DI(ディフュージョンインデックスdiffusion index)(読み)でぃーあい

日本大百科全書(ニッポニカ) の解説

DI(ディフュージョンインデックスdiffusion index)
でぃーあい

ディフュージョン・インデックスdiffusion indexの略。CI(コンポジット・インデックスcomposite index)と同様に、複数のデータの動きを集約し、その傾向を示すために用いられる統計的な手法の一つである。プラスかマイナスかといった変化の方向に注目し、データがもつ量感は捨象している点がCIとは異なる。

 なお、同じDIとよばれていても、経済データによって計算方法が異なる点に注意が必要である。たとえば、景気動向指数のDIでは、先行指数一致指数遅行指数のそれぞれを構成する経済データのなかで、3か月前の値と比較して上昇(景気がよくなると統計数字が低下する逆サイクル系列の場合は下降)したデータの割合をDIとよんでいる。なお、DIが50%を上回るなら景気拡張、50%を下回るなら景気後退局面と判断する。

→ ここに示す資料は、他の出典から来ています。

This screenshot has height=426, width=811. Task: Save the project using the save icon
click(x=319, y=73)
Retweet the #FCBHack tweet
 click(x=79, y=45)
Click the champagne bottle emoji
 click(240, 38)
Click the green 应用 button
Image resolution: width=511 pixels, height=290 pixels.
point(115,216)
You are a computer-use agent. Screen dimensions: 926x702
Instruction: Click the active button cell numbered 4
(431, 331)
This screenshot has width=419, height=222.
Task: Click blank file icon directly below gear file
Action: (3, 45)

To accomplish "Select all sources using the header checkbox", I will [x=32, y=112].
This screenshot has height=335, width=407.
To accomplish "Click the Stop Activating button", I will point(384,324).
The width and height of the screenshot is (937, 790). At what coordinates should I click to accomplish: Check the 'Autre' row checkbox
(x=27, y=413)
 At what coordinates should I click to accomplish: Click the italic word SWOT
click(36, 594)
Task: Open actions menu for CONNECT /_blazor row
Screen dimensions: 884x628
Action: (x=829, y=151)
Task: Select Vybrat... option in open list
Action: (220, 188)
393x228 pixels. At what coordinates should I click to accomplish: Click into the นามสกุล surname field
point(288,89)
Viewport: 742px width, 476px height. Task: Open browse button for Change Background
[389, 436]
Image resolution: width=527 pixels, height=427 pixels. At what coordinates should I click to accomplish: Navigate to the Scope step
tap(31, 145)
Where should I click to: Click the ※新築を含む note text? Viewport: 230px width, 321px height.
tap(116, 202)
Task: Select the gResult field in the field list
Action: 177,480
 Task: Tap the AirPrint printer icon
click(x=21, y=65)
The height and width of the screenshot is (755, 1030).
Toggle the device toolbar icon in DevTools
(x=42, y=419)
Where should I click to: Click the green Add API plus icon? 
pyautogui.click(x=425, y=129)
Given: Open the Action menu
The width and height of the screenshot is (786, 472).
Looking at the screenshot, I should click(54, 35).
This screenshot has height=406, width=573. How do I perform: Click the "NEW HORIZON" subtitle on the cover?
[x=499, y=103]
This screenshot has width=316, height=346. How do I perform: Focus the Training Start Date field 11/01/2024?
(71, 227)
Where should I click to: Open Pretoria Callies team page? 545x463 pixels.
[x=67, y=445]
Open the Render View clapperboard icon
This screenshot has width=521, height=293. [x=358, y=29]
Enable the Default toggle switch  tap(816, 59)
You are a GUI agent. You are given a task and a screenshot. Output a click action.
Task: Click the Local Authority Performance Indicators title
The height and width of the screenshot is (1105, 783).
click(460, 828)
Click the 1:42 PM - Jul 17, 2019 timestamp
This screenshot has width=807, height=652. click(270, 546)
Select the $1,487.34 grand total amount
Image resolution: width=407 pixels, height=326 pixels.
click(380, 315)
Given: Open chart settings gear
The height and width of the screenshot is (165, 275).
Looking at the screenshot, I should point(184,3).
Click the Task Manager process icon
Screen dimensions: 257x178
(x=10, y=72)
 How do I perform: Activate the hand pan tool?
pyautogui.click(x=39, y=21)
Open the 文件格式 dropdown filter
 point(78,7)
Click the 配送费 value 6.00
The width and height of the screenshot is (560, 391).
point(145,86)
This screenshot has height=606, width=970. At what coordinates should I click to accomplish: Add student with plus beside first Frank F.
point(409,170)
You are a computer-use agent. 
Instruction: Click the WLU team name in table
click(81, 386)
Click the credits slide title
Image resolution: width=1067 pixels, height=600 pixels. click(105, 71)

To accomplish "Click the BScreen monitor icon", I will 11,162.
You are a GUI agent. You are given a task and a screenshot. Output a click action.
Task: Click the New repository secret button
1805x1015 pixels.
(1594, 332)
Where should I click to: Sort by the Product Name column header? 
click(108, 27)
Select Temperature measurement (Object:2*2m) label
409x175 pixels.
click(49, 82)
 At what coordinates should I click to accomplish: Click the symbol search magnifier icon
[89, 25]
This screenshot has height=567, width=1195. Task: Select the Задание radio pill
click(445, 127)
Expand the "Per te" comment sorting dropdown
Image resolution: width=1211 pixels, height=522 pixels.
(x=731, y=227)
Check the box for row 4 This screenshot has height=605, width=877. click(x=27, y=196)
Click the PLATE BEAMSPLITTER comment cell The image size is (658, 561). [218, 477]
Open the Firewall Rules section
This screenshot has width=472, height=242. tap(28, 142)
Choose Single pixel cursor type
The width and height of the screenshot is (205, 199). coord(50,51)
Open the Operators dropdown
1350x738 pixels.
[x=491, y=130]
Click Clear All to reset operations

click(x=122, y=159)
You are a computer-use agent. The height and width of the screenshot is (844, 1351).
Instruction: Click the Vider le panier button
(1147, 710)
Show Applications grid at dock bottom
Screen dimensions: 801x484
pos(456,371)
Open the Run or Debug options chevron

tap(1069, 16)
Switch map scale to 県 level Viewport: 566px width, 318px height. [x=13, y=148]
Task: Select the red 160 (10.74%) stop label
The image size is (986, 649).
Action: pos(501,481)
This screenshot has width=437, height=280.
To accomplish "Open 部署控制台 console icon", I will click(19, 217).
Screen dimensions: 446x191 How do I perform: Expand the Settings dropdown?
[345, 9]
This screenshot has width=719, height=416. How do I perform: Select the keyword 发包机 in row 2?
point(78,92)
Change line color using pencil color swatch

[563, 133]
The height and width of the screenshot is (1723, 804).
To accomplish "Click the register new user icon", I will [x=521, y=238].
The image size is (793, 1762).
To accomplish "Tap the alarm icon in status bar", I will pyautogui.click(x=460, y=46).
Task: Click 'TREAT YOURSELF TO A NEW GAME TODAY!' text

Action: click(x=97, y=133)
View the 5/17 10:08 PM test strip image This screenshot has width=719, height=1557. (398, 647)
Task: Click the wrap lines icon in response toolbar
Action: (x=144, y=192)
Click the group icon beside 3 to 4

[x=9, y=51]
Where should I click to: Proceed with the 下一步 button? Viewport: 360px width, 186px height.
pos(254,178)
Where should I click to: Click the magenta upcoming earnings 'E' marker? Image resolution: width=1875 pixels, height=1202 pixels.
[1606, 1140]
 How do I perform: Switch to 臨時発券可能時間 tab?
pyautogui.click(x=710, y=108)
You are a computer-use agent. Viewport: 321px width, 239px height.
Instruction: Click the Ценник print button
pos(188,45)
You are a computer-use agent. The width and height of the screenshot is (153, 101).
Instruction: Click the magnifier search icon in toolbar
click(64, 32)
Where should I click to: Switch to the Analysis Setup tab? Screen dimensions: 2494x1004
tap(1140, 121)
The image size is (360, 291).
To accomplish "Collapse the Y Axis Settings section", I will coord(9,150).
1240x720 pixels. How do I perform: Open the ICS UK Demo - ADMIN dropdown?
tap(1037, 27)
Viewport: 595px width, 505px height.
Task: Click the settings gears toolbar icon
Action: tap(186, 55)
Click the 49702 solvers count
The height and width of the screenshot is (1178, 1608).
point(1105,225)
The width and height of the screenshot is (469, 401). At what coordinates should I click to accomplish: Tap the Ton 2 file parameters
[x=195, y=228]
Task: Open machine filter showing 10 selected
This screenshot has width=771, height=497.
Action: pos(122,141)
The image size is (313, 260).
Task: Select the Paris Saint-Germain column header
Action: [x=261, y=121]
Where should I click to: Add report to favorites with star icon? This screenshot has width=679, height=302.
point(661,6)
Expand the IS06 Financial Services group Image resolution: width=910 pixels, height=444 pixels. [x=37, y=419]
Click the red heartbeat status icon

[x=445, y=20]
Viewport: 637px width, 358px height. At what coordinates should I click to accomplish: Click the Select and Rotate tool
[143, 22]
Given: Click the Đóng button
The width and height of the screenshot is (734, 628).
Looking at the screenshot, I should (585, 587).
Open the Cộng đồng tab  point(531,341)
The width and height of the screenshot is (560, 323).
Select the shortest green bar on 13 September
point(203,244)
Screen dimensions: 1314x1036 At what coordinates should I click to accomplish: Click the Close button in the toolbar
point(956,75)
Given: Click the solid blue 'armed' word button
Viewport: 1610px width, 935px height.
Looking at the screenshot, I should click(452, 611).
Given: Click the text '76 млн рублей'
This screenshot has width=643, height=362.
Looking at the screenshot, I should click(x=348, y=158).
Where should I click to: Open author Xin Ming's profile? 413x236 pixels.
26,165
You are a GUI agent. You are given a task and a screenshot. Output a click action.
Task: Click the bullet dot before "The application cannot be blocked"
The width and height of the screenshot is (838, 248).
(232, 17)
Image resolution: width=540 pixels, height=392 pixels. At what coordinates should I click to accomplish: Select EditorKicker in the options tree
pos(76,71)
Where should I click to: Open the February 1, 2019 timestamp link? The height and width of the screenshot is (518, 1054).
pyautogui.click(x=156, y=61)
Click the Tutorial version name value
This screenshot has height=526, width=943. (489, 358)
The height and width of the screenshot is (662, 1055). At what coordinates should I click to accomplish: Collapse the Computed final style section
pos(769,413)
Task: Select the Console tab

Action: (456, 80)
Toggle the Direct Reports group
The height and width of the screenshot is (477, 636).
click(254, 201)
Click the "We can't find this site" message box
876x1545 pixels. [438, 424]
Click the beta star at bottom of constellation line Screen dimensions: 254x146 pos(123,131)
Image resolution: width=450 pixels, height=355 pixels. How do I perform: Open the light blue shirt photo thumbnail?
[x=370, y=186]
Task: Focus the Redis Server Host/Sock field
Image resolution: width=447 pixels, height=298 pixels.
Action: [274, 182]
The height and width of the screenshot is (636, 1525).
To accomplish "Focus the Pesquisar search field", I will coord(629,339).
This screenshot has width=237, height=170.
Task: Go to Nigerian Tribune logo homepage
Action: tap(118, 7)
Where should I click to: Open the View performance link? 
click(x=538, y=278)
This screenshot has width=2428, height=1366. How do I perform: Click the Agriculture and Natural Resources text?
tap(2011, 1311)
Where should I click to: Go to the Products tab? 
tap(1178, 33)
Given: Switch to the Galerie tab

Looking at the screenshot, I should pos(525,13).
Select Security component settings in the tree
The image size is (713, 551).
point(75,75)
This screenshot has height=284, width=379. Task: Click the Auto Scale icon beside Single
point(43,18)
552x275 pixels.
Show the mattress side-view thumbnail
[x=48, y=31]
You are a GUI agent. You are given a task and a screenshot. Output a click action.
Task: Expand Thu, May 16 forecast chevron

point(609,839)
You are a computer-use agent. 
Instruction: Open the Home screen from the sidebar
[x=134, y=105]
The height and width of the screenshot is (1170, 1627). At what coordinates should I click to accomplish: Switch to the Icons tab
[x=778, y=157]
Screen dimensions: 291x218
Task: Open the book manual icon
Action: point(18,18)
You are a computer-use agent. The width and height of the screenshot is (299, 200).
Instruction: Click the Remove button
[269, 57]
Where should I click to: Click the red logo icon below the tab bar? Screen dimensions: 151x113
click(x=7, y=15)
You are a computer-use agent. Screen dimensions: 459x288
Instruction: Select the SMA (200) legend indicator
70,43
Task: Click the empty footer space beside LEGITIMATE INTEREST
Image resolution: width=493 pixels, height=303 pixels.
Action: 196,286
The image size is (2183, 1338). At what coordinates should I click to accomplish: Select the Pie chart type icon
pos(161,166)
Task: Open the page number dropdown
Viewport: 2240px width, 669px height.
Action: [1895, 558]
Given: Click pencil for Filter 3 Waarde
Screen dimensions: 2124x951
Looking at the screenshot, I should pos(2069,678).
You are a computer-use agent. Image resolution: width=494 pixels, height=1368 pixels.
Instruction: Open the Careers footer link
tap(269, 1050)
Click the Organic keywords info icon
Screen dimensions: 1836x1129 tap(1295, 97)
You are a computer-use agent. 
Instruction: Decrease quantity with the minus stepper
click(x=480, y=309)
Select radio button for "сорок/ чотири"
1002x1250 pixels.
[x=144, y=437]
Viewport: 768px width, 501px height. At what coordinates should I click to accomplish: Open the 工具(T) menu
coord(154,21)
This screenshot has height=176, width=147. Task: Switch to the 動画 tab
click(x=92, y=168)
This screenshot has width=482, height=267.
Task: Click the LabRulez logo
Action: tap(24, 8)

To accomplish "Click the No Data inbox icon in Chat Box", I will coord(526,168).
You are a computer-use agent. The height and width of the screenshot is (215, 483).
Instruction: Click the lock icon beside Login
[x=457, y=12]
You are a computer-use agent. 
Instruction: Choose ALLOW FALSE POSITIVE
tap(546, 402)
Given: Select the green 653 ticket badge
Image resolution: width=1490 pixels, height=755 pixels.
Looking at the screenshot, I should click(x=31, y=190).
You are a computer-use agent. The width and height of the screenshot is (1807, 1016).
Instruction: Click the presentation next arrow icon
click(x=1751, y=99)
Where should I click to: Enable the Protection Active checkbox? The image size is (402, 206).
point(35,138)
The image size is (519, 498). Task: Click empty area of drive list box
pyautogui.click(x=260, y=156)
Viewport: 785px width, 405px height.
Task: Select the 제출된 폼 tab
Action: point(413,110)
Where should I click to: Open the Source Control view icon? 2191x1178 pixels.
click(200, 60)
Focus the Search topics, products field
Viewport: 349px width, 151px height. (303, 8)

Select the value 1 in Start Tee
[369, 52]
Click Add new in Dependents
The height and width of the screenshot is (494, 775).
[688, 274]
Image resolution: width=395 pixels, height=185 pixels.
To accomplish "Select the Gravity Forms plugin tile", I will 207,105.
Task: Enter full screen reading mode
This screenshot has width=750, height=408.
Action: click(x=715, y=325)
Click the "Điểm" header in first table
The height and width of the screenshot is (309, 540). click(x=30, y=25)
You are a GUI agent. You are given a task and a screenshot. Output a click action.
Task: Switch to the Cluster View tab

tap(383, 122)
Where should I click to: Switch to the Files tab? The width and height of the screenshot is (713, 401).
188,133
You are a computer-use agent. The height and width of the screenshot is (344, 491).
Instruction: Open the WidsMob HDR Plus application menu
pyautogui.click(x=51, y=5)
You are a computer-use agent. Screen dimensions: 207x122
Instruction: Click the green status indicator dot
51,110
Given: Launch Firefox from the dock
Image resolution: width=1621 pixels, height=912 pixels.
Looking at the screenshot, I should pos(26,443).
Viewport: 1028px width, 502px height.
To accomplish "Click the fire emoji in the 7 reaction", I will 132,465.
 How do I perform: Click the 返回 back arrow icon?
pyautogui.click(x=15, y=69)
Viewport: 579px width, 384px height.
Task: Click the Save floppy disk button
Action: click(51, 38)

 一方、日本銀行日銀)の全国企業短期経済観測調査(短観)の判断項目では、三つの選択肢のうち、第一選択肢の回答割合から第三選択肢の回答割合を差し引いたものをDIとよんでいる。たとえば、業況判断であれば、「良い」と回答した割合から「悪い」と回答した割合を差し引いて計算している。このほか、DIは景気ウォッチャー調査などでも算出されている。